FACT-AUDIT: An Adaptive Multi-Agent Framework for Dynamic Fact-Checking Evaluation of Large Language Models
Hongzhan Lin, Yang Deng, Yuxuan Gu, Wenxuan Zhang, Jing Ma, See-Kiong Ng, Tat-Seng Chua
TL;DR
FACT-AUDIT introduces an adaptive multi-agent framework for dynamic fact-checking evaluation of large language models, integrating importance sampling with a taxonomy-driven data generation pipeline to reveal model-specific limitations in factual verification and justification. The framework leverages Appraiser, Inquirer, Quality Inspector, Evaluator, and Prober agents to build and iteratively refine test scenarios, while tracking performance via metrics like Insight Mastery Rate ($IMR$), Justification Flaw Rate ($JFR$), and Grade.

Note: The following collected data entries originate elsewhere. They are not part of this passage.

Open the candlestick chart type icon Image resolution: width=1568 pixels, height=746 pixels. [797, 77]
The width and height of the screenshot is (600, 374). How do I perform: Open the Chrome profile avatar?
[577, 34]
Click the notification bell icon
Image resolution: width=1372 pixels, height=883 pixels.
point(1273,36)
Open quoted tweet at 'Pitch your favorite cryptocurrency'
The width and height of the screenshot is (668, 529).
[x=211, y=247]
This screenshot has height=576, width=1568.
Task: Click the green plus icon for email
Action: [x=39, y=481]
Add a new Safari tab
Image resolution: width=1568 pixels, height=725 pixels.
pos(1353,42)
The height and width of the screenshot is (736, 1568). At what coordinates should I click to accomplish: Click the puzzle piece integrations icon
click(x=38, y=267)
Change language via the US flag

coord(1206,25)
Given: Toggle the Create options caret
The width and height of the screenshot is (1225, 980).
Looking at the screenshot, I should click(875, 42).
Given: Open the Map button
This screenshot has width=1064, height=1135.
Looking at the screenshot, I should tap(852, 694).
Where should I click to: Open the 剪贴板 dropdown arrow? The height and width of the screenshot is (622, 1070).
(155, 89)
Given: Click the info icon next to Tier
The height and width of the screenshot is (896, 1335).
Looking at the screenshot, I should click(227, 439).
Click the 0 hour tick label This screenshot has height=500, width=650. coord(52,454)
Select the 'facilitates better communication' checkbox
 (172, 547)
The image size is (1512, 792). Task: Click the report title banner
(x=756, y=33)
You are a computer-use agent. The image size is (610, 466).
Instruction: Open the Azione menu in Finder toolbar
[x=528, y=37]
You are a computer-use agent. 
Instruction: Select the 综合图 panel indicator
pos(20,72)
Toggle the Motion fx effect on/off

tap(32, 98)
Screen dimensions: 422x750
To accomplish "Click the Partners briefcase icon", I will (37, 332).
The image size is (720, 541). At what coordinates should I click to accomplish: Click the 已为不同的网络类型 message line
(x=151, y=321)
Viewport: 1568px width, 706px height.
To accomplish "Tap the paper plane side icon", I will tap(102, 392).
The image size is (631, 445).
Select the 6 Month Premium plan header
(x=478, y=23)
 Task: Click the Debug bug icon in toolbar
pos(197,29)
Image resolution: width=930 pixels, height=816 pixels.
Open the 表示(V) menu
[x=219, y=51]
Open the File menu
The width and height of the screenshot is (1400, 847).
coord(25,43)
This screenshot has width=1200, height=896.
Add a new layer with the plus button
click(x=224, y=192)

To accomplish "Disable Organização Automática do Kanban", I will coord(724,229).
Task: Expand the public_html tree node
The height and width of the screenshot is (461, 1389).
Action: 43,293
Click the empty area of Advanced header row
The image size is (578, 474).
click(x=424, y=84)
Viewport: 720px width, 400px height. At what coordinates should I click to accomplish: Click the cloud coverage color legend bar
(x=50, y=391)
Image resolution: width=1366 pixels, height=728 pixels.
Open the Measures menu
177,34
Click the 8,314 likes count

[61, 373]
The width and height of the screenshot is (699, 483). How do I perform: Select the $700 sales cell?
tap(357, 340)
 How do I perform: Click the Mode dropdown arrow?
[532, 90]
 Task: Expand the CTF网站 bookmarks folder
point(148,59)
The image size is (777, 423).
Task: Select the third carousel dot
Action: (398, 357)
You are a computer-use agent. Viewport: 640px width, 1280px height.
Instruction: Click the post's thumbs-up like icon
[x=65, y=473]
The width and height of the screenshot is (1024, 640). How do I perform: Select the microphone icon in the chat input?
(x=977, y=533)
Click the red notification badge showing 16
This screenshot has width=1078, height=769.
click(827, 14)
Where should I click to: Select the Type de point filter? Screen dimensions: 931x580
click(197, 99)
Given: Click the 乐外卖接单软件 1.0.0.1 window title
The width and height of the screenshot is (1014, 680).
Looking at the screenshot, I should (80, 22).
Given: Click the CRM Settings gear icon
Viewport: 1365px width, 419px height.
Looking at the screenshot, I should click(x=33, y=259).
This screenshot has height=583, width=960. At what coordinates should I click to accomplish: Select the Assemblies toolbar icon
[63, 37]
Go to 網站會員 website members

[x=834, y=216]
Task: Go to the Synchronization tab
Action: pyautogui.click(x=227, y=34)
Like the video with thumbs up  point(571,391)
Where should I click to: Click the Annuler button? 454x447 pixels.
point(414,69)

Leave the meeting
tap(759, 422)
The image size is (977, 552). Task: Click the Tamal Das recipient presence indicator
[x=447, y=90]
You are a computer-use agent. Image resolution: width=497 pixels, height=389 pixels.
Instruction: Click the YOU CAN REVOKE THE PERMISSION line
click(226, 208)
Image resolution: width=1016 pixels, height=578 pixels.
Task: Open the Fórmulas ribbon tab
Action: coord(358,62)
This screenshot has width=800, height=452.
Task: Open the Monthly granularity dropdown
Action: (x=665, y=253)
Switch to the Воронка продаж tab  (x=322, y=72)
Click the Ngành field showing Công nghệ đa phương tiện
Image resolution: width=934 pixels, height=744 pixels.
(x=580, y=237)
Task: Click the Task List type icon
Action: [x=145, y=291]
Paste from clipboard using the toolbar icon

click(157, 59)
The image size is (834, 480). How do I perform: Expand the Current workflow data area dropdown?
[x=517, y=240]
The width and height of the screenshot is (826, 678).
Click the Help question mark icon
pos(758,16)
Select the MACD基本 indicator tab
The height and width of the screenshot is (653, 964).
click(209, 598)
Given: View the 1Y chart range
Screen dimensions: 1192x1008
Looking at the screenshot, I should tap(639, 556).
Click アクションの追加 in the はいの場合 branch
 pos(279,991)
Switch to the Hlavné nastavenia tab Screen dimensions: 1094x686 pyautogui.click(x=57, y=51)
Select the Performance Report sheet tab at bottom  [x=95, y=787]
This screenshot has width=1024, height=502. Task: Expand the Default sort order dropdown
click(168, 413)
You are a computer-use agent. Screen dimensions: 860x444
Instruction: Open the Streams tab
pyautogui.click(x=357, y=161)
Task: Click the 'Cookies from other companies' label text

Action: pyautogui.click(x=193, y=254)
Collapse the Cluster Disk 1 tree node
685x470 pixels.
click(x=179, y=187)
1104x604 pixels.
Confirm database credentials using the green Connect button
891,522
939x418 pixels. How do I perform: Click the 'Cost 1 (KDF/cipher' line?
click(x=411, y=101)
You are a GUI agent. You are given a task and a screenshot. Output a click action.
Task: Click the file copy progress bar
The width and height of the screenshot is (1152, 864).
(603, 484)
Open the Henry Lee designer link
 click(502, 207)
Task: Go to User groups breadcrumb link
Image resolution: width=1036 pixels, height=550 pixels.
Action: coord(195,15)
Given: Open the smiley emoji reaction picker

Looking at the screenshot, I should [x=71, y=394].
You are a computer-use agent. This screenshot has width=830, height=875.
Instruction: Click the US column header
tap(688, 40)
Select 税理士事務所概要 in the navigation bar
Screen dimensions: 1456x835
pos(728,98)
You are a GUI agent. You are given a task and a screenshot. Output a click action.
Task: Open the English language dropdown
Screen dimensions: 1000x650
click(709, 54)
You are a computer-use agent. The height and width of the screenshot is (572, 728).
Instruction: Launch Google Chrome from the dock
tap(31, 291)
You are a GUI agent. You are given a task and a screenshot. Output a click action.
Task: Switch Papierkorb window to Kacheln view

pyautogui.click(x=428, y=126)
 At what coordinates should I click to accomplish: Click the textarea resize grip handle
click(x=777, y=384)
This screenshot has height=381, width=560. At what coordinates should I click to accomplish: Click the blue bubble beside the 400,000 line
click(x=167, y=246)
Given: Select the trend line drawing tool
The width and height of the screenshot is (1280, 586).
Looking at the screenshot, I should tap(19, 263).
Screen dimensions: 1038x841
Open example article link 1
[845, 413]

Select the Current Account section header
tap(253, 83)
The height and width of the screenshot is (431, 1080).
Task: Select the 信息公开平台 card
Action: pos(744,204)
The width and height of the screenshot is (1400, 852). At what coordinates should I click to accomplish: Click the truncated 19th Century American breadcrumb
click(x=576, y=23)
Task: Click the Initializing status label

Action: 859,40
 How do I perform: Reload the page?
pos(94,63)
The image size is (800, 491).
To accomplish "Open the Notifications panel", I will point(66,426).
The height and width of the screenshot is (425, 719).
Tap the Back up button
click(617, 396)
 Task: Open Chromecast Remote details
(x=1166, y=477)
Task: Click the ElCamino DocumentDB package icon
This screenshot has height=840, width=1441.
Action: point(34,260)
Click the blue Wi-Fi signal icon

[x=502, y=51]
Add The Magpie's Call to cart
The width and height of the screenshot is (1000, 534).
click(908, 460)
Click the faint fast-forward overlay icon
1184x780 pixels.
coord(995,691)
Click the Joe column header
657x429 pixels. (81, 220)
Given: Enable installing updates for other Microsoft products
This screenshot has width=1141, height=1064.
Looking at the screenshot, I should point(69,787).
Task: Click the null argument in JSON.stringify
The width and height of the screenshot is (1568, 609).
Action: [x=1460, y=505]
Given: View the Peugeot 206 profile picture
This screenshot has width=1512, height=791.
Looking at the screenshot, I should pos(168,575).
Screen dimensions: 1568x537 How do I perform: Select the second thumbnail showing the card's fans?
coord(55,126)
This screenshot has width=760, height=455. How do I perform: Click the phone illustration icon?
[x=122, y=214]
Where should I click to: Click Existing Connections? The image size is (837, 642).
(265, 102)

It demonstrates model-centric auditing across 13 LLMs, uncovering performance gaps between open-source and proprietary models and across test modes, with justification quality providing complementary insights to verdict accuracy. The results support dynamic updating of test data and taxonomy as a scalable approach to robust, real-world fact-checking evaluation, offering practical implications for reliability, bias mitigation, and ongoing model improvement.
Abstract
Large Language Models (LLMs) have significantly advanced the fact-checking studies. However, existing automated fact-checking evaluation methods rely on static datasets and classification metrics, which fail to automatically evaluate the justification production and uncover the nuanced limitations of LLMs in fact-checking. In this work, we introduce FACT-AUDIT, an agent-driven framework that adaptively and dynamically assesses LLMs' fact-checking capabilities. Leveraging importance sampling principles and multi-agent collaboration, FACT-AUDIT generates adaptive and scalable datasets, performs iterative model-centric evaluations, and updates assessments based on model-specific responses. By incorporating justification production alongside verdict prediction, this framework provides a comprehensive and evolving audit of LLMs' factual reasoning capabilities, to investigate their trustworthiness. Extensive experiments demonstrate that FACT-AUDIT effectively differentiates among state-of-the-art LLMs, providing valuable insights into model strengths and limitations in model-centric fact-checking analysis.